My Favorite: Mint Chocolate Chip Ice Cream
If you haven’t guessed already, I’m an ice cream fanatic. I could eat it pretty much everyday of the year, and I like so many different flavors, that I could probably never eat the same flavor twice. But I’m ready to declare that this mint chocolate chip is my all-time favorite ice cream flavor ever.
I grew up eating mint chocolate chip from Baskin Robbins, in a bright Technicolor green hue with little rectangular chips. But this mint chip, made with fresh mint leaves steeped in the milk and cream, takes the flavor to a whole new level.
And a quick apology to my co-workers: This one is not coming into the office. My roommate and I liked it too much to share.
Fresh Mint Chocolate Chip Ice Cream
makes about 1 quart
Adapted from Jeni’s Splendid Ice Creams Plain Base
Ingredients:
2 cups whole milk
1 1/4 cups heavy cream
4 tablespoons cornstarch
3 tablespoons cream cheese, at room temperature
2/3 cup sugar
2 cups loosely packed mint leaves
1 3.5 ounce chocolate bar
a pinch of kosher salt
Directions:
- Wash and drain mint leaves. In small batches bruise leaves using a mortar and pestle to release some of the oil. Set aside.
- Measure out 2 cups of whole milk, and reserve 2 tablespoons of the milk in a smaller prep bowl. Combine the rest of the milk, heavy cream, and sugar in a medium saucepan. Heat over medium high heat, stirring to dissolve the sugar. Bring just to a boil, then remove from heat.
- Add the mint leaves to the milk mixture in the saucepan. Cover and let steep for 25 minutes. Once they have steeped, strain out the wilted mint leaves from the milk mixture.
- Take the 2 tablespoons of milk you set aside originally, and whisk in the cornstarch to create a slurry. Then slowly whisk the slurry into the milk mixture.
- Return saucepan to the heat and bring to a boil. Let boil for approximately 1 minute, until the cornstarch begins to thicken the mixture.
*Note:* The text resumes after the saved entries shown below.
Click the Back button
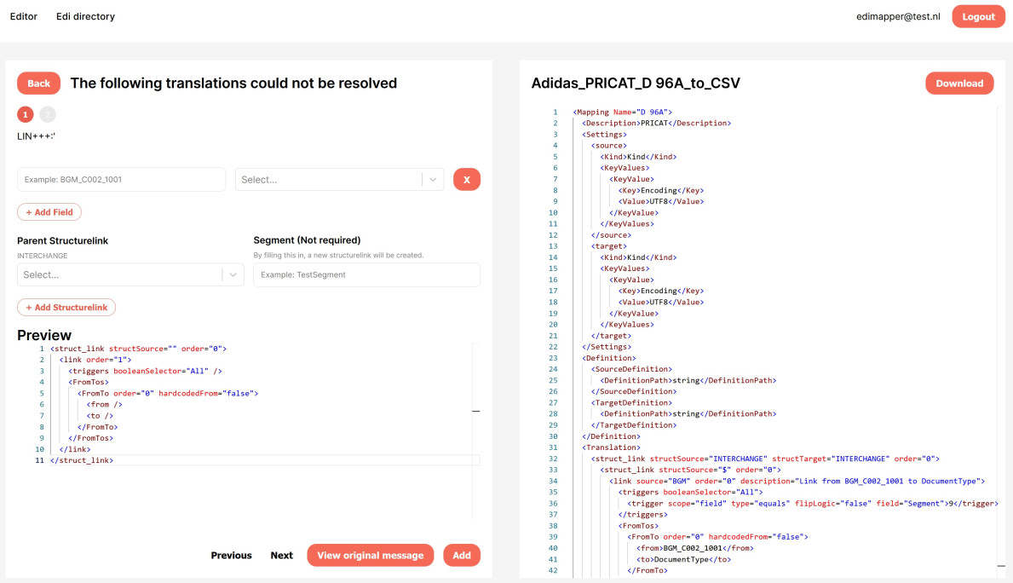The width and height of the screenshot is (1013, 583). click(x=38, y=83)
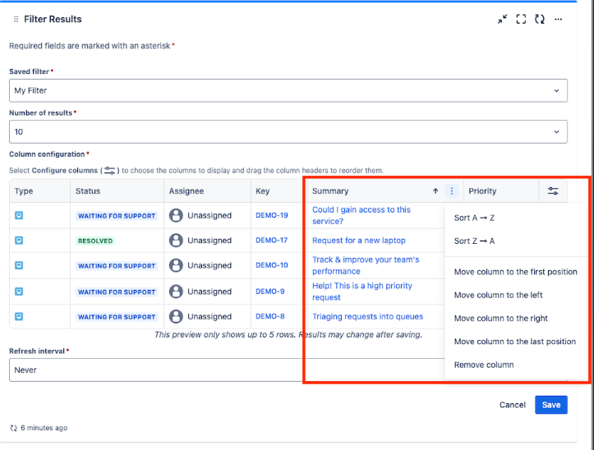Refresh the Filter Results gadget

pyautogui.click(x=540, y=20)
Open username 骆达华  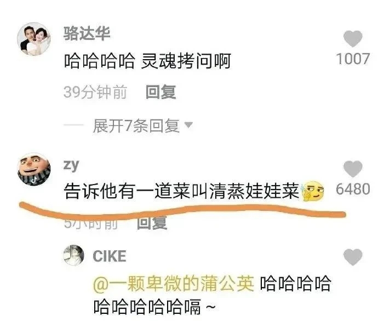(87, 33)

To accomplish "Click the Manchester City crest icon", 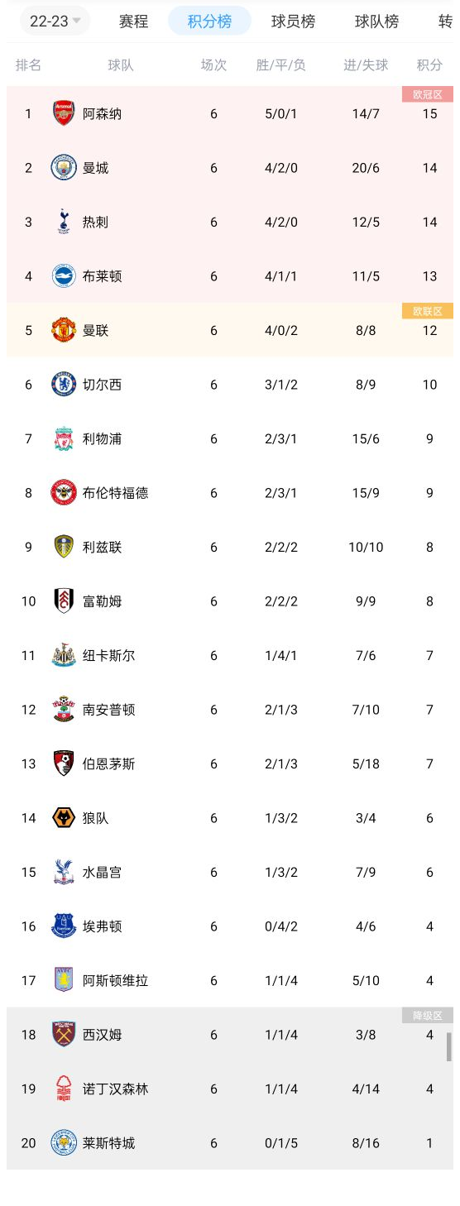I will coord(64,168).
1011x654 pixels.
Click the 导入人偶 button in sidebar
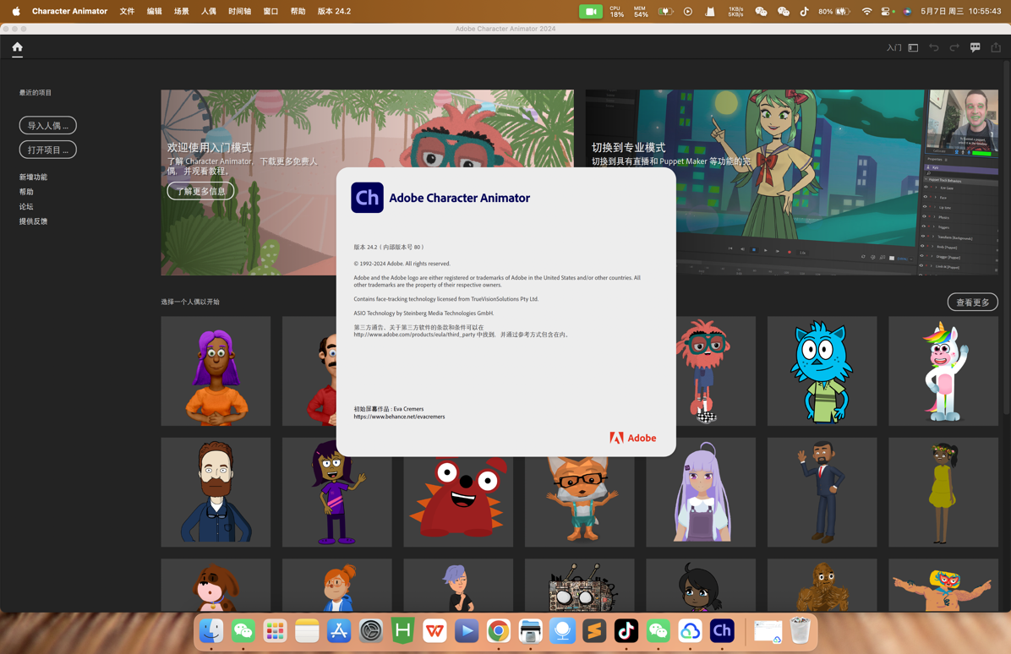pyautogui.click(x=47, y=125)
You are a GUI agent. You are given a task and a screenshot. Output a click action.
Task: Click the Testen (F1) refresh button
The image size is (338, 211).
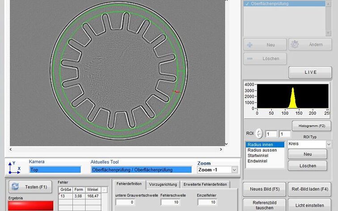coord(30,187)
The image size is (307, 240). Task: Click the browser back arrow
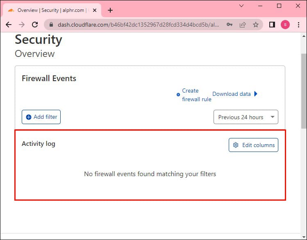coord(9,25)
Remove from heat.
- In a large bowl, whisk together the cream cheese and salt until incorporated. Pour the hot milk mixture into the bowl with the cream cheese. Whisk together until fully combined. Cover and chill in the refrigerator until completely cool.
- While the base is chilling, chop up the chocolate bar in to small pieces. Store in the freezer in an airtight container until you’re ready to mix them in.
- Once chilled, freeze the base in an ice cream maker according to the manufacturer’s instructions. Five minutes before the ice cream maker is done, add in the chopped up chocolate pieces to allow them time to mix completely. Transfer to an airtight container and freeze for an additional 2 hours.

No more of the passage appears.